Researchers assessed 13 somatosensory parameters including cold and warm detection thresholds, perception of changing temperatures from warm to cold and vice versa, perception of cold as heat, cold and heat pain thresholds, mechanical detection and mechanical pain thresholds, sensitivity to pinprick stimuli, pressure pain threshold, vibration detection thresholds, experience of pain during innocuous dynamic tactile stimulation and temporal summation of pain (i.e. increased perception of pain to repetitive painful stimuli).

Nineteen dopaminergic, drug-naïve Parkinson’s patients (ages 42–82) and 19 age, sex and dominant hand-matched healthy subjects were examined.

Compared to the control group, somatosensory processing of drug-naïve patients was normal. However, previous research showed medicated Parkinson’s patients have increased sensitivity to temperature and pain plus reduced sensitivity to touch. Therefore, considering the results of non-medicated subjects, researchers assume the possibility of a role for dopaminergic medication in somatosensory disability.

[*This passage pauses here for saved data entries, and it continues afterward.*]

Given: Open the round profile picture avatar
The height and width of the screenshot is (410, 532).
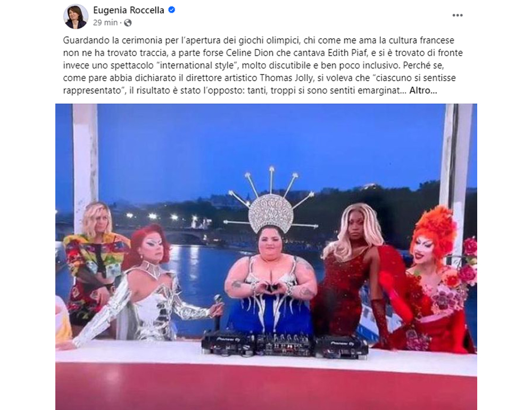Looking at the screenshot, I should click(x=76, y=17).
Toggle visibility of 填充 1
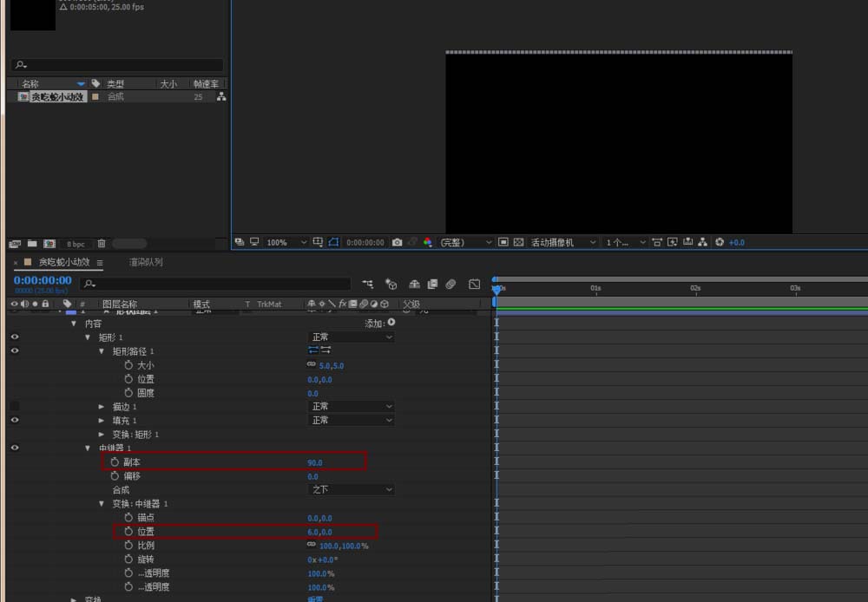 [15, 420]
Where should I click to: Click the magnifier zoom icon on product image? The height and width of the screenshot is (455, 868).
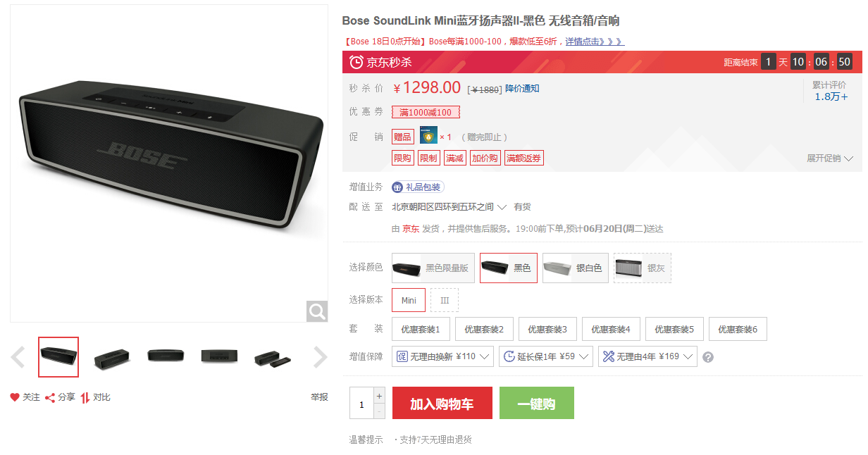[317, 311]
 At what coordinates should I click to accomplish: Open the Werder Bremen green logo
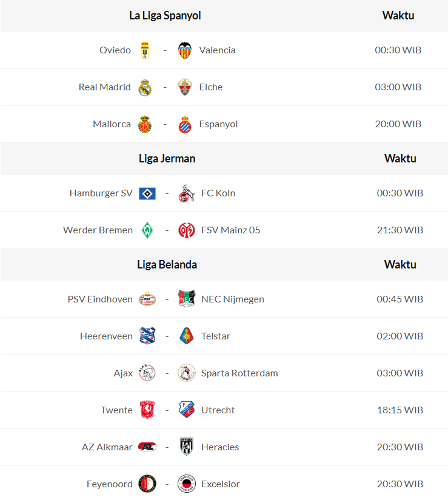[x=147, y=230]
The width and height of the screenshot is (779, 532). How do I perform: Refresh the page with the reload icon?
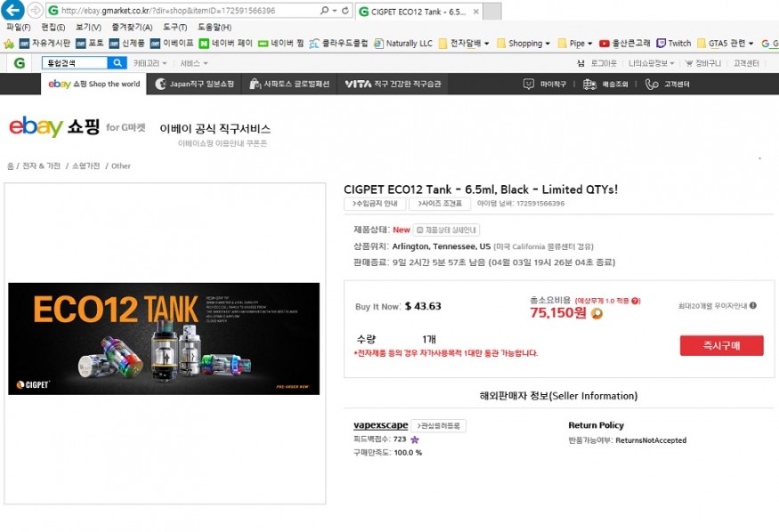(345, 11)
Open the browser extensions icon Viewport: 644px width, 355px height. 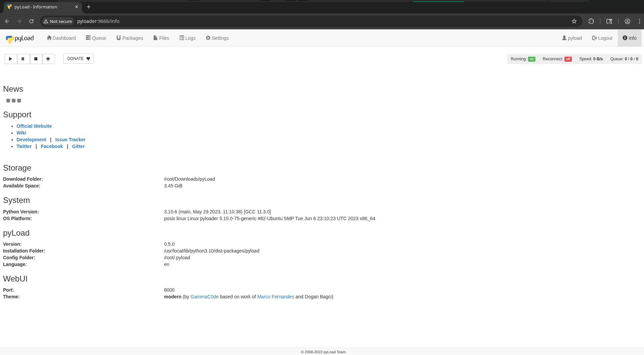click(591, 21)
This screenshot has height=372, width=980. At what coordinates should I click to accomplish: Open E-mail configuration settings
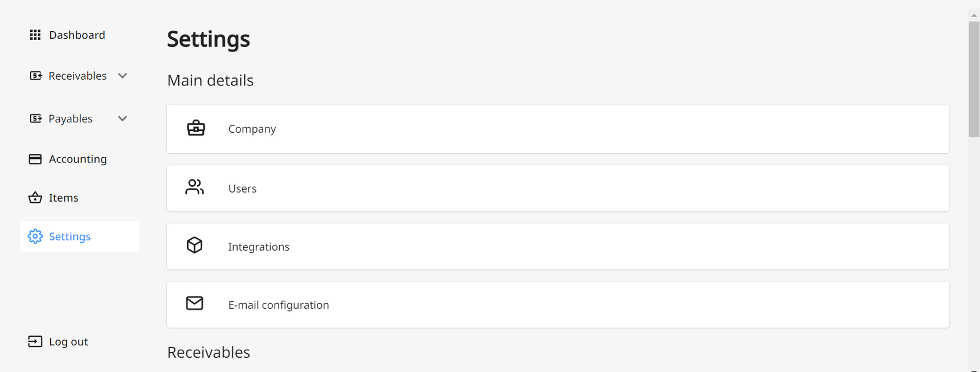point(558,304)
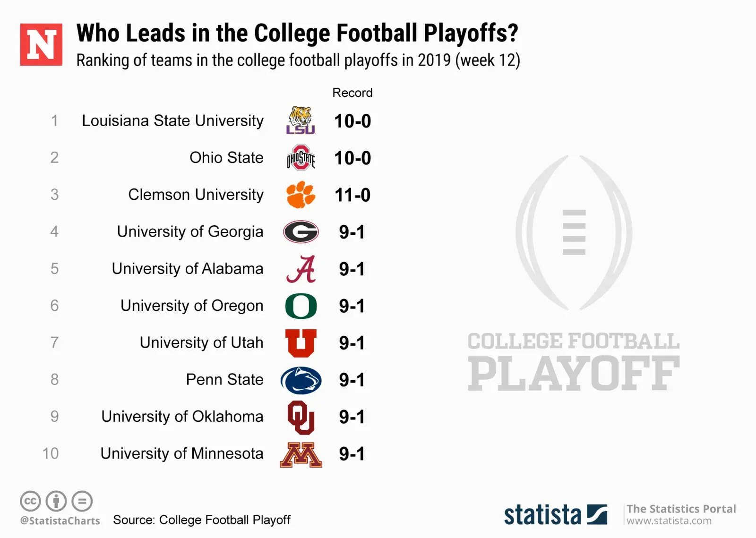The height and width of the screenshot is (538, 756).
Task: Click the Penn State lion logo
Action: point(301,380)

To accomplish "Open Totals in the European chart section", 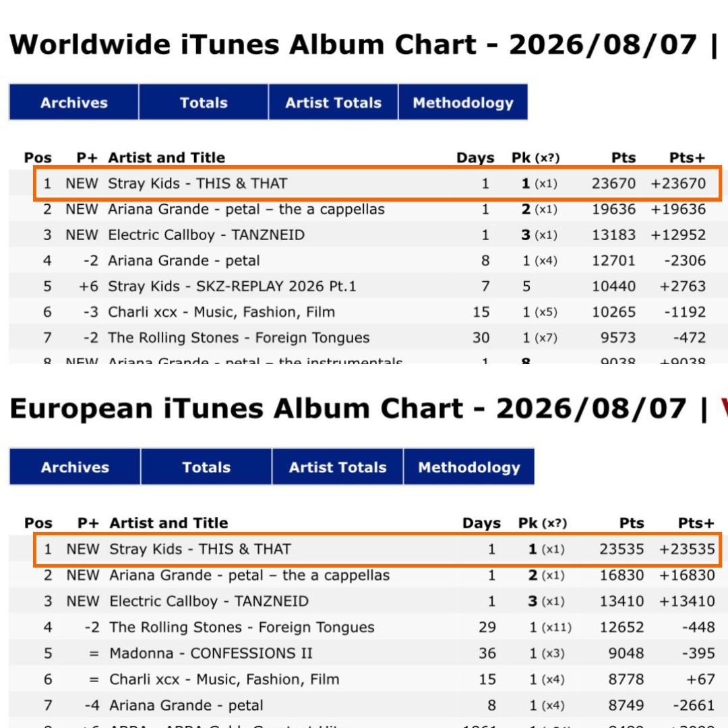I will [206, 466].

Investigators also tested differences between the more affected body side and the less affected one, but no significant changes were observed. In addition, no relevant alteration was found in somatosensory characteristics of patients with or without disease-specific chronic pain and with distinct disease subtypes (tremor-dominant, akinetic-rigid or mixed).

However, age, but not disease severity, was negatively associated with warm and mechanical detection thresholds, suggesting a decrease in patients’ ability to sense temperature and touch with increasing age. Although less pronounced, these findings were also observed in elderly controls.

Of note, this study’s small sample size with an average disease duration of almost two years (a range of 6–67 months) could constitute a selection bias toward patients with less severe disease (because disease severity progresses with age/disease duration), which could in turn influence the analysis.

“[S]omatosensory abnormalities previously reported in medicated [Parkinson’s disease] patients might rather be a result of dopaminergic medication or may occur later in the course of the disease or with increasing age,” researchers said.